──────── INFORMATION GIVEN ────────

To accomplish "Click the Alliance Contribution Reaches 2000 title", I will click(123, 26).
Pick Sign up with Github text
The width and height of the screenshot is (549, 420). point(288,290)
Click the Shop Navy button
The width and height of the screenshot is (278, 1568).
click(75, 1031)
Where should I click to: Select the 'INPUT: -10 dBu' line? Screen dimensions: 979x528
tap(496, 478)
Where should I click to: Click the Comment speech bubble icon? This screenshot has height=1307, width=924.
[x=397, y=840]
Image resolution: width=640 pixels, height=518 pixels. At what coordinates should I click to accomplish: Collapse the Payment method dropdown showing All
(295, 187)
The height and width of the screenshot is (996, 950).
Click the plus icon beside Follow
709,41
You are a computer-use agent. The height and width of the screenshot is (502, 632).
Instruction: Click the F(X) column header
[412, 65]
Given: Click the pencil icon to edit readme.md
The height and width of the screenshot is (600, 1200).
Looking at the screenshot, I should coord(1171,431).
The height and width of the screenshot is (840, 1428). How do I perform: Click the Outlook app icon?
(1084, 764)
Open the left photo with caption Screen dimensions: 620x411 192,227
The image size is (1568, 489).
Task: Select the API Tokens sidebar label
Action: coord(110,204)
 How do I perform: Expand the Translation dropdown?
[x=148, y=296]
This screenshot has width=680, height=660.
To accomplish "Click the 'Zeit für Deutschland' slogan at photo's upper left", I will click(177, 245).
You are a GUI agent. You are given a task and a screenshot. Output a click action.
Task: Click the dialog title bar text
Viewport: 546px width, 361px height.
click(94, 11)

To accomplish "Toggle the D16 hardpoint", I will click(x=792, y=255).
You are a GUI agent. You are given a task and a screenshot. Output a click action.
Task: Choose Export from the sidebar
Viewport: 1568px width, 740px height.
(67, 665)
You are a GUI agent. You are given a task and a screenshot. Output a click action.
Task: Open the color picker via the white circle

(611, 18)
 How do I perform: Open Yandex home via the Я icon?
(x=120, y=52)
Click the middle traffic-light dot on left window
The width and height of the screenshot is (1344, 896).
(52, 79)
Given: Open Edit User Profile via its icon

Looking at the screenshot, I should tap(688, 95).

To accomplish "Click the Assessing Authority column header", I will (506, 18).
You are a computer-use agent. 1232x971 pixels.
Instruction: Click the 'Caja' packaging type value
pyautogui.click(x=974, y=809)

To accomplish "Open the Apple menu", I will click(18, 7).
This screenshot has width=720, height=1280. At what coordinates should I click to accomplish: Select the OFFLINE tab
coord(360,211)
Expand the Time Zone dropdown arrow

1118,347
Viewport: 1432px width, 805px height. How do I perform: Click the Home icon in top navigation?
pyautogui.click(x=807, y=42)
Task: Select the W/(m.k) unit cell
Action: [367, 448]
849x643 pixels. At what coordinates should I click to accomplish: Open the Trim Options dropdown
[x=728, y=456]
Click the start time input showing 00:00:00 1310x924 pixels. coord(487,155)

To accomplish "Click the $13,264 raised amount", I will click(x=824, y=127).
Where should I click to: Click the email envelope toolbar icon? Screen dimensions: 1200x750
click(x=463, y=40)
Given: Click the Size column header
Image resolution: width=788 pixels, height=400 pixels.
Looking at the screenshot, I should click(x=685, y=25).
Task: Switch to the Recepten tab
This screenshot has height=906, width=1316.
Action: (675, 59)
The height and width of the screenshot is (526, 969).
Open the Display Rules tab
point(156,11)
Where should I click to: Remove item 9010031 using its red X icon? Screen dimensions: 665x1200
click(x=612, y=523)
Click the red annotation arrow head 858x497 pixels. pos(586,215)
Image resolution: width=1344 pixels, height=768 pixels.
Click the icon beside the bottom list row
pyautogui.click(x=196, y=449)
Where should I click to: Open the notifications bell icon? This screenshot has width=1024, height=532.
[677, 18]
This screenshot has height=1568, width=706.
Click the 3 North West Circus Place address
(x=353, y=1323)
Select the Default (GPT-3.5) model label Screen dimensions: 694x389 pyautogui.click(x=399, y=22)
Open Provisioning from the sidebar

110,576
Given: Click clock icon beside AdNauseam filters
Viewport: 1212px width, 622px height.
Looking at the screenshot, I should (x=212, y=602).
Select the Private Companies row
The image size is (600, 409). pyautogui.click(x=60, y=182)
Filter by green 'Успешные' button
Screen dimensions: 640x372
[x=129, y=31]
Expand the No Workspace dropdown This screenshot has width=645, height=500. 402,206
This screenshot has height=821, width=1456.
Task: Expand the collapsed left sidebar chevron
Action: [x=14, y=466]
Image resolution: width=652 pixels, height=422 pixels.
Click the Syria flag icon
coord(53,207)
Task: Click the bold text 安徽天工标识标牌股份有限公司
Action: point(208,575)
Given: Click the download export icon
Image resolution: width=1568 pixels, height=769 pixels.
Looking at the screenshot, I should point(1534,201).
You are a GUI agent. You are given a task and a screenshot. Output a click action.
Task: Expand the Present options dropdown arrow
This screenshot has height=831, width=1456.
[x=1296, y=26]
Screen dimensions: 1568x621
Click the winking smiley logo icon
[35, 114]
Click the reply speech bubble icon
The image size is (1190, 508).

────────

**ASSIGNMENT**
Please give back, exactly as it stands above, the stretch from the line with "Click the plus icon beside Follow" through the line with "This screenshot has width=680, height=660.", and no line outside it.

**ANSWER TO THE PROBLEM**
Click the plus icon beside Follow
709,41
You are a computer-use agent. The height and width of the screenshot is (502, 632).
Instruction: Click the F(X) column header
[412, 65]
Given: Click the pencil icon to edit readme.md
The height and width of the screenshot is (600, 1200).
Looking at the screenshot, I should coord(1171,431).
The height and width of the screenshot is (840, 1428). How do I perform: Click the Outlook app icon?
(1084, 764)
Open the left photo with caption Screen dimensions: 620x411 192,227
The image size is (1568, 489).
Task: Select the API Tokens sidebar label
Action: coord(110,204)
 How do I perform: Expand the Translation dropdown?
[x=148, y=296]
This screenshot has width=680, height=660.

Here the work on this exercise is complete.